Sunday Market Prep (#3)
Dear Reader,
That last week’s market prep could be tough to follow up on. I called out a couple earnings bangers as well as a 9% mean-reversion move in large cap IQV 0.00%↑.
Focusing on that latter move for a second, please consider that my trade logic consisted solely of “>10% discount to lowest street analyst target”. Was there a signal there, or was it just a coincidence? That’s for us all to investigate, together…
Last-week’s follow-ups:
GES 0.00%↑ I was pretty confident that GES 0.00%↑ would beat expectations, but I wasn’t sure by how much. I sold out of my position after they came out.
I also sold WEN 0.00%↑ and I’m kind of regretting it, but I just see a lot of really strong opportunities.
ISSC 0.00%↑ I have trimmed this down to a ~2% position.
I actually didn’t follow through on IQV 0.00%↑ or $DOCS.L $DOCMF. Gotta eat your own cooking, I guess!
I picked up a ~2% position in B 0.00%↑ at the end of the week.

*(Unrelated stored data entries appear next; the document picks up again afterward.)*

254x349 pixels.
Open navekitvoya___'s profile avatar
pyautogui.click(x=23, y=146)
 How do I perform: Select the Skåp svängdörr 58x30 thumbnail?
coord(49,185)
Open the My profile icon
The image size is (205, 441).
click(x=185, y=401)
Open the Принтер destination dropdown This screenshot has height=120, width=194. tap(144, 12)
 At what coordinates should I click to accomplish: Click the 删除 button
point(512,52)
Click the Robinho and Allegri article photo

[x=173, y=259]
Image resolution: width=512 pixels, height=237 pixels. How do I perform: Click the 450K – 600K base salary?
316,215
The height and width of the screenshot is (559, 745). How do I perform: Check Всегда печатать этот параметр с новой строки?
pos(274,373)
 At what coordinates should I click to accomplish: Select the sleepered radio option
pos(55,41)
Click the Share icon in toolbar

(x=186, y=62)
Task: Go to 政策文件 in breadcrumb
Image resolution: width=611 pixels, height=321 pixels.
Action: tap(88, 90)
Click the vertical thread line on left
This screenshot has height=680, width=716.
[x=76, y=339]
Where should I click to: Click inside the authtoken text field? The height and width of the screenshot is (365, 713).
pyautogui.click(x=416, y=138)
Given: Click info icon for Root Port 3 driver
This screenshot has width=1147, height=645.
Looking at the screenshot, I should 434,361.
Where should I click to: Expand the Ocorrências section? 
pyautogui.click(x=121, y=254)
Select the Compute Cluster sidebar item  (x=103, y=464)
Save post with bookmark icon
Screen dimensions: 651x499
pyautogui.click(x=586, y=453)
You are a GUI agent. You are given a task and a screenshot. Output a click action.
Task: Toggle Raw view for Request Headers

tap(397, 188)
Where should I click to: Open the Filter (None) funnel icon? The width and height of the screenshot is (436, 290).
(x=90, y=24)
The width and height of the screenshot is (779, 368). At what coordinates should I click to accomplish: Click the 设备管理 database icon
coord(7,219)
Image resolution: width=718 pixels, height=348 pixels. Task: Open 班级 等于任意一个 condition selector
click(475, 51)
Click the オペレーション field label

I think it’s one of the best large cap trades around. Barrick has essentially zero debt at this point and trades at 8.8x 2026 consensus earnings, which likely bake in a pretty conservative gold price.
Ideas for the week ahead:
AEO 0.00%↑ I picked up a ~2% position in AEO 0.00%↑ last week. The bull case is that their Aerie (activewear) segment growth will restart and that segment alone could be worth more than twice the current market cap. The bear case (at least, my biggest concern, personally) is that product quality may have broadly deteriorated (according to some anecdotes I read on reddit).
ZUMZ 0.00%↑ giga-bombed out trash skating apparel / goods mall store, yet they have a massive cash balance and are implementing buybacks at an actually reasonable valuation for the first time in company history. The skating hardware has a cyclical history, and successfully timing a bottom here could lead to huge upside. Plenty of reasons to be skeptical, though. I picked up a smaller position.
REGN 0.00%↑ Have seen some pretty sharp investors who are quite bullish here. To me the most convincing piece of information is that Regeneron stops paying $800mm/year for a licensing deal beginning in 2027. This becomes a massive windfall/buffer to their bottom line, as reflected in the 2027 street consensus multiple of 10.1x earnings. The trade rationale to go long here is basically that there has been a technical breakdown and would-be buyers are hesitant to trust street estimates because they look too rosy, but eventually this stock will trade at a higher 2027 multiple. It does sound reasonable to me, but I do wonder if the trade logic is a bit tortured.
MGPI 0.00%↑ this distillery has a growing branded segment and trades at 10.3x a 2026 earnings consensus that I suspect is beaten-up in the wake of alcohol stock damage (as analysts tend to follow the market). I picked up a smaller position last week.